#### [Problem to solve]
All of the data is to be restated word for word.

#### [Given data]
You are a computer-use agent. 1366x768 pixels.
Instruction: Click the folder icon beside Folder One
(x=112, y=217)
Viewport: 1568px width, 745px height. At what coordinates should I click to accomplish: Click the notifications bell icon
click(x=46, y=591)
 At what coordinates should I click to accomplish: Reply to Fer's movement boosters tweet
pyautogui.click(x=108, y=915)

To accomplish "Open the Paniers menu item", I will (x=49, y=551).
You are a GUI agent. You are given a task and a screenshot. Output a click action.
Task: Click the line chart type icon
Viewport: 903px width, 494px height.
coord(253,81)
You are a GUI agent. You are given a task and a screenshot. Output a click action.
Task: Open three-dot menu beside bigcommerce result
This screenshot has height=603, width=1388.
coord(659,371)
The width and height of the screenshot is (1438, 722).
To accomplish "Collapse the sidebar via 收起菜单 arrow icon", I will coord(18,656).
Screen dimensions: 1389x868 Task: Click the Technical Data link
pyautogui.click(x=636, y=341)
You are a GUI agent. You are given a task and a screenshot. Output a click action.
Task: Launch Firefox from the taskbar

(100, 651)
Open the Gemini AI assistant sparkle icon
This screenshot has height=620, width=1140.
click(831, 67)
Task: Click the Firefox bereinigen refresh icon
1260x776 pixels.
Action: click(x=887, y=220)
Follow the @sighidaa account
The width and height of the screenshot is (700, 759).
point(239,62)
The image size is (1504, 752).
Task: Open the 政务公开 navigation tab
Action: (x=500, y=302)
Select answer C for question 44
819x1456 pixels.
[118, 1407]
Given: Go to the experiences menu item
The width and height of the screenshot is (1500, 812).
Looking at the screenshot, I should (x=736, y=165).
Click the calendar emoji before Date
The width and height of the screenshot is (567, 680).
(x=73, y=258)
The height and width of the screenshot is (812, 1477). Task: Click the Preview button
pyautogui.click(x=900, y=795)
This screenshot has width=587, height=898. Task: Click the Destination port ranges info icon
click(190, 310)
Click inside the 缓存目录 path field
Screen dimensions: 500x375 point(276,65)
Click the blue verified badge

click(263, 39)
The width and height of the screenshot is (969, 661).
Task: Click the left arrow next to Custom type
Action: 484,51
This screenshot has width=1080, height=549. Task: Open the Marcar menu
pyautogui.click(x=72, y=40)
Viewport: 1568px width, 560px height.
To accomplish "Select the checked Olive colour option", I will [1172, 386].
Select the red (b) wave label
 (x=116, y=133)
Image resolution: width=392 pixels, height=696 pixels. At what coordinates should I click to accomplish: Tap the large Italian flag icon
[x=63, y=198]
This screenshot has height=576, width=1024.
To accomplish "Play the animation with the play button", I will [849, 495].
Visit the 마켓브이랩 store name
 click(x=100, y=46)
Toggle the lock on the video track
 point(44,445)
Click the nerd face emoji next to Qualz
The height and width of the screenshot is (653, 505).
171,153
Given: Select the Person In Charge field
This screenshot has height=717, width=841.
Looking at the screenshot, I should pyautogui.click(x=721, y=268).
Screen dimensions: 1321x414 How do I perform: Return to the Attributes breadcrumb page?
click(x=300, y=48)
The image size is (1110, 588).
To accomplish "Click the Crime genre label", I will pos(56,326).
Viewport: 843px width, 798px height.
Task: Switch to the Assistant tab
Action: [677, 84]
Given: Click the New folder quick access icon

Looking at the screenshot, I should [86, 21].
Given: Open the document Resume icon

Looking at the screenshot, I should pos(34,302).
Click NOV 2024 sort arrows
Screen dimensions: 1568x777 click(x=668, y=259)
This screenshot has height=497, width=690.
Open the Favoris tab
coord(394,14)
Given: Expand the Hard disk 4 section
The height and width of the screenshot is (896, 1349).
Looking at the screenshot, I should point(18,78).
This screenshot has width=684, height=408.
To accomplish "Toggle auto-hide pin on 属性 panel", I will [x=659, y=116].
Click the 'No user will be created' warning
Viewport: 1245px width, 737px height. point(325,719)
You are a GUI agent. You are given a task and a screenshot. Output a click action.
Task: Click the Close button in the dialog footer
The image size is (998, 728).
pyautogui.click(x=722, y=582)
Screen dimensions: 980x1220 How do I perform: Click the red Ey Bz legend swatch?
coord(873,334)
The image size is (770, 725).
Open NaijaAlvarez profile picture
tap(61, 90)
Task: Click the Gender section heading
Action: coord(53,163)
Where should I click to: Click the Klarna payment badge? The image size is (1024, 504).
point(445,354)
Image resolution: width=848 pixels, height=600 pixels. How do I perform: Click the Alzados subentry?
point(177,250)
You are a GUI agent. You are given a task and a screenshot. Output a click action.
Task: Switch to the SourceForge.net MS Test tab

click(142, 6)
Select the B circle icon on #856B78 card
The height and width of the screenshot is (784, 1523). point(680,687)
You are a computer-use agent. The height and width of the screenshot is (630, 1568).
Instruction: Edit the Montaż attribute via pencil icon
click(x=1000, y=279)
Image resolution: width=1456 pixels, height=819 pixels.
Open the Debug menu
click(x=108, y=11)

#### [Output for this exercise]
You are a computer-use agent. 1366x768 pixels.
Instruction: Click the folder icon beside Folder One
(x=112, y=217)
Viewport: 1568px width, 745px height. At what coordinates should I click to accomplish: Click the notifications bell icon
click(x=46, y=591)
 At what coordinates should I click to accomplish: Reply to Fer's movement boosters tweet
pyautogui.click(x=108, y=915)

To accomplish "Open the Paniers menu item", I will (x=49, y=551).
You are a GUI agent. You are given a task and a screenshot. Output a click action.
Task: Click the line chart type icon
Viewport: 903px width, 494px height.
coord(253,81)
You are a GUI agent. You are given a task and a screenshot. Output a click action.
Task: Open three-dot menu beside bigcommerce result
This screenshot has height=603, width=1388.
coord(659,371)
The width and height of the screenshot is (1438, 722).
To accomplish "Collapse the sidebar via 收起菜单 arrow icon", I will coord(18,656).
Screen dimensions: 1389x868 Task: Click the Technical Data link
pyautogui.click(x=636, y=341)
You are a GUI agent. You are given a task and a screenshot. Output a click action.
Task: Launch Firefox from the taskbar

(100, 651)
Open the Gemini AI assistant sparkle icon
This screenshot has height=620, width=1140.
click(831, 67)
Task: Click the Firefox bereinigen refresh icon
1260x776 pixels.
Action: click(x=887, y=220)
Follow the @sighidaa account
The width and height of the screenshot is (700, 759).
point(239,62)
The image size is (1504, 752).
Task: Open the 政务公开 navigation tab
Action: (x=500, y=302)
Select answer C for question 44
819x1456 pixels.
[118, 1407]
Given: Go to the experiences menu item
The width and height of the screenshot is (1500, 812).
Looking at the screenshot, I should (x=736, y=165).
Click the calendar emoji before Date
The width and height of the screenshot is (567, 680).
(x=73, y=258)
The height and width of the screenshot is (812, 1477). Task: Click the Preview button
pyautogui.click(x=900, y=795)
This screenshot has width=587, height=898. Task: Click the Destination port ranges info icon
click(190, 310)
Click inside the 缓存目录 path field
Screen dimensions: 500x375 point(276,65)
Click the blue verified badge

click(263, 39)
The width and height of the screenshot is (969, 661).
Task: Click the left arrow next to Custom type
Action: 484,51
This screenshot has width=1080, height=549. Task: Open the Marcar menu
pyautogui.click(x=72, y=40)
Viewport: 1568px width, 560px height.
To accomplish "Select the checked Olive colour option", I will [1172, 386].
Select the red (b) wave label
 (x=116, y=133)
Image resolution: width=392 pixels, height=696 pixels. At what coordinates should I click to accomplish: Tap the large Italian flag icon
[x=63, y=198]
This screenshot has height=576, width=1024.
To accomplish "Play the animation with the play button", I will [849, 495].
Visit the 마켓브이랩 store name
 click(x=100, y=46)
Toggle the lock on the video track
 point(44,445)
Click the nerd face emoji next to Qualz
The height and width of the screenshot is (653, 505).
171,153
Given: Select the Person In Charge field
This screenshot has height=717, width=841.
Looking at the screenshot, I should pyautogui.click(x=721, y=268).
Screen dimensions: 1321x414 How do I perform: Return to the Attributes breadcrumb page?
click(x=300, y=48)
The image size is (1110, 588).
To accomplish "Click the Crime genre label", I will pos(56,326).
Viewport: 843px width, 798px height.
Task: Switch to the Assistant tab
Action: [677, 84]
Given: Click the New folder quick access icon

Looking at the screenshot, I should [86, 21].
Given: Open the document Resume icon

Looking at the screenshot, I should pos(34,302).
Click NOV 2024 sort arrows
Screen dimensions: 1568x777 click(x=668, y=259)
This screenshot has height=497, width=690.
Open the Favoris tab
coord(394,14)
Given: Expand the Hard disk 4 section
The height and width of the screenshot is (896, 1349).
Looking at the screenshot, I should point(18,78).
This screenshot has width=684, height=408.
To accomplish "Toggle auto-hide pin on 属性 panel", I will [x=659, y=116].
Click the 'No user will be created' warning
Viewport: 1245px width, 737px height. point(325,719)
You are a GUI agent. You are given a task and a screenshot. Output a click action.
Task: Click the Close button in the dialog footer
The image size is (998, 728).
pyautogui.click(x=722, y=582)
Screen dimensions: 980x1220 How do I perform: Click the red Ey Bz legend swatch?
coord(873,334)
The image size is (770, 725).
Open NaijaAlvarez profile picture
tap(61, 90)
Task: Click the Gender section heading
Action: coord(53,163)
Where should I click to: Click the Klarna payment badge? The image size is (1024, 504).
point(445,354)
Image resolution: width=848 pixels, height=600 pixels. How do I perform: Click the Alzados subentry?
point(177,250)
You are a GUI agent. You are given a task and a screenshot. Output a click action.
Task: Switch to the SourceForge.net MS Test tab

click(142, 6)
Select the B circle icon on #856B78 card
The height and width of the screenshot is (784, 1523). point(680,687)
You are a computer-use agent. The height and width of the screenshot is (630, 1568).
Instruction: Edit the Montaż attribute via pencil icon
click(x=1000, y=279)
Image resolution: width=1456 pixels, height=819 pixels.
Open the Debug menu
click(x=108, y=11)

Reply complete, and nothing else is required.